**Task objective:** Using the line with "Image resolution: width=729" as your starting point, transcribe it and each line beneath it word for word until the records run out, without pictures.

=====

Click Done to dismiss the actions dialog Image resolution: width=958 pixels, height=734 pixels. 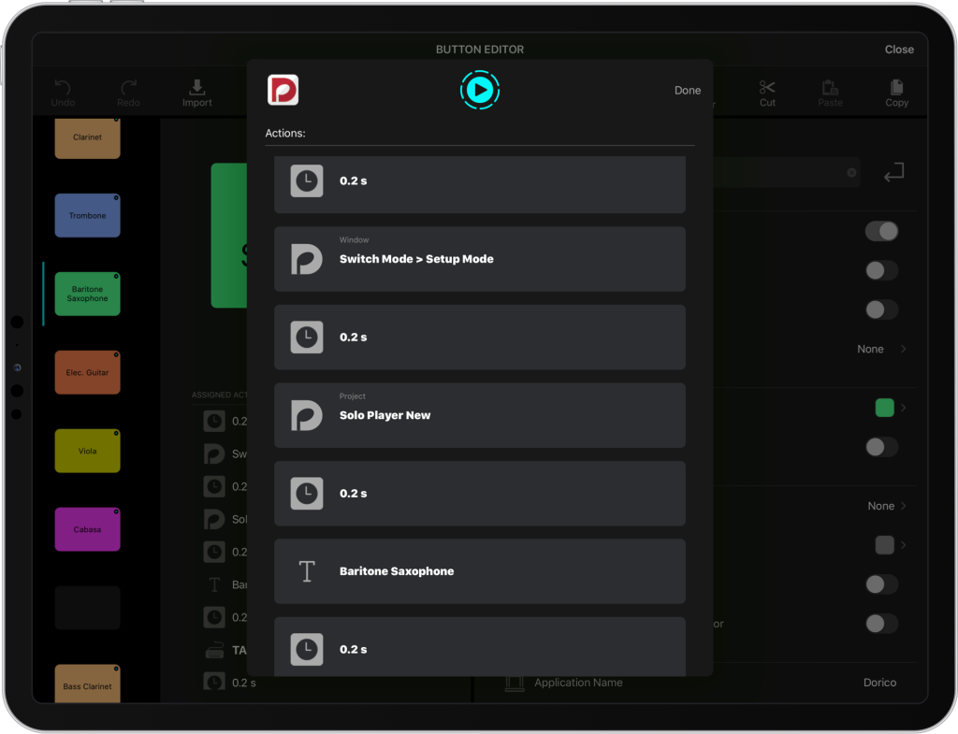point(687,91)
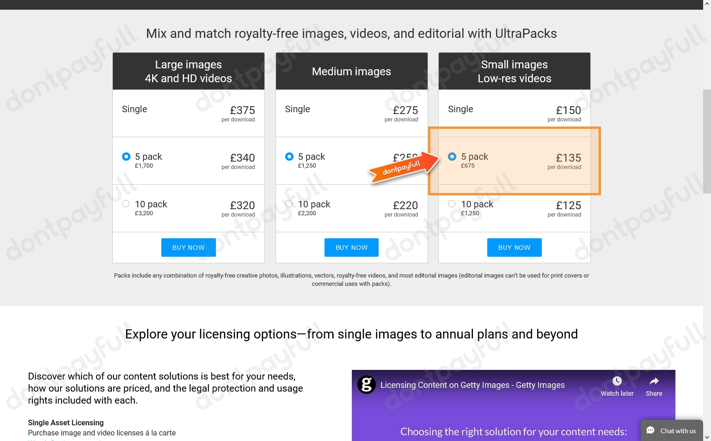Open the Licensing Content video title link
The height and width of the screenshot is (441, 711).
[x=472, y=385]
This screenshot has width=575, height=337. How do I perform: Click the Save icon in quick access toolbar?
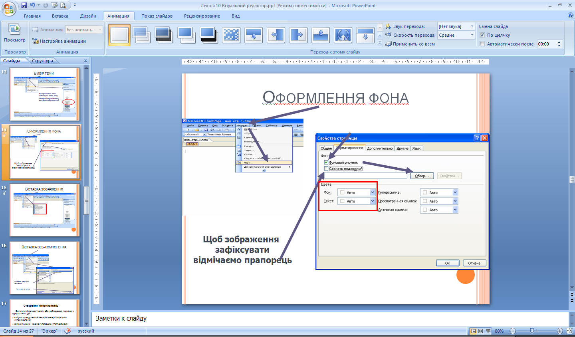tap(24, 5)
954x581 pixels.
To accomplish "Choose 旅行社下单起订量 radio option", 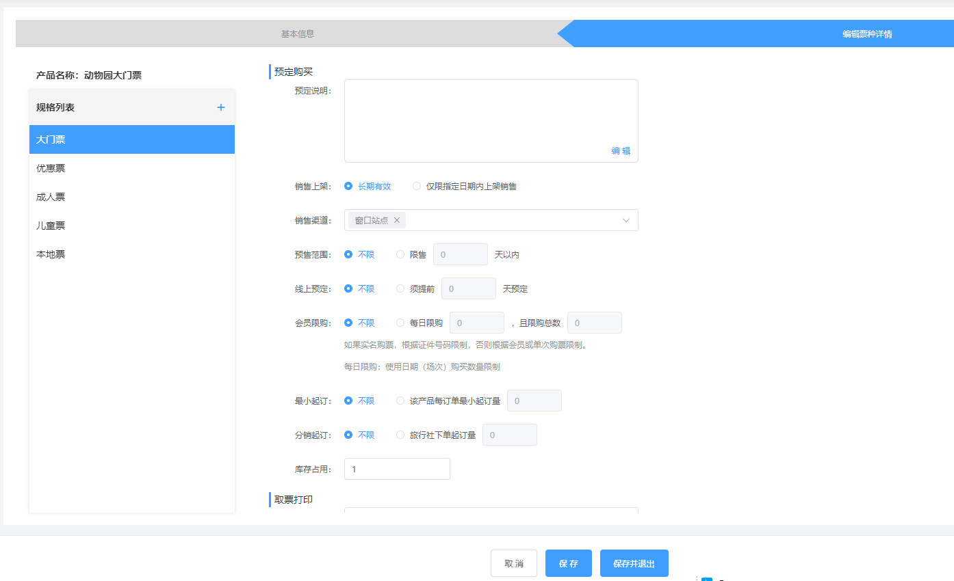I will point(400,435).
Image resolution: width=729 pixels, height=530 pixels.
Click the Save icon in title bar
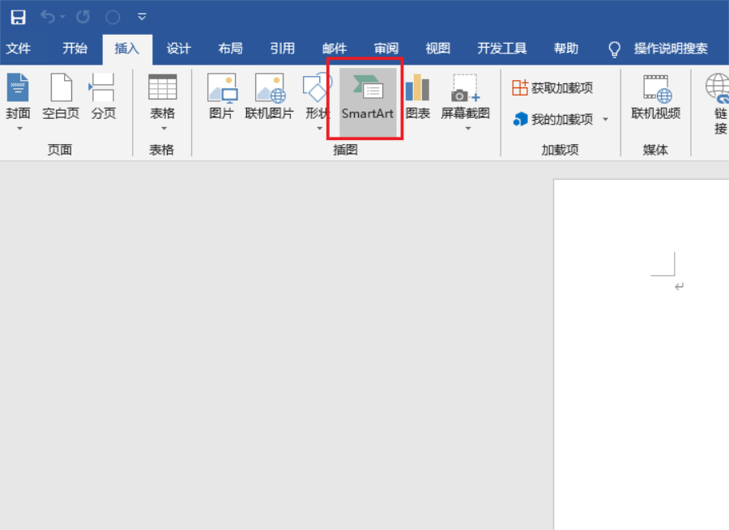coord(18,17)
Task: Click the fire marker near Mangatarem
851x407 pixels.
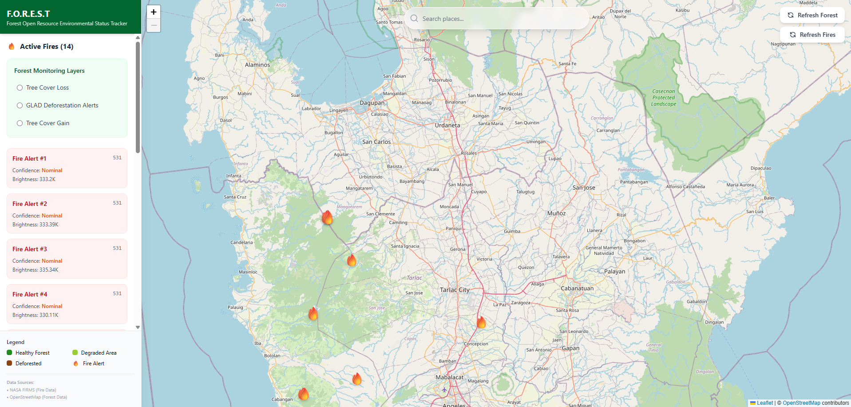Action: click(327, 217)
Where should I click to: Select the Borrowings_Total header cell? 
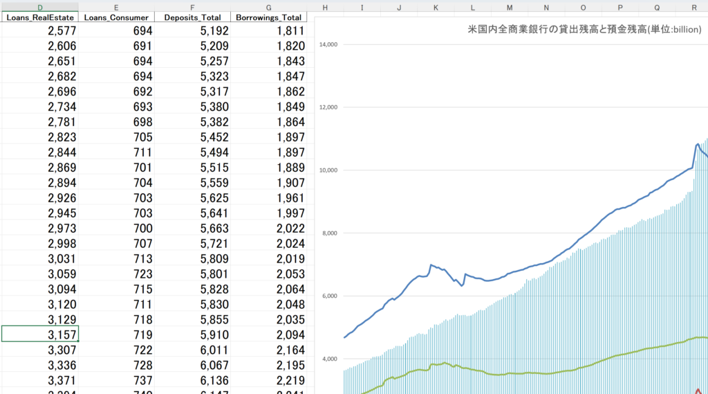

=====

**Output:**
Image resolution: width=729 pixels, height=530 pixels.
Click the Save icon in title bar
coord(18,17)
Task: Click the fire marker near Mangatarem
851x407 pixels.
Action: click(327, 217)
Where should I click to: Select the Borrowings_Total header cell? 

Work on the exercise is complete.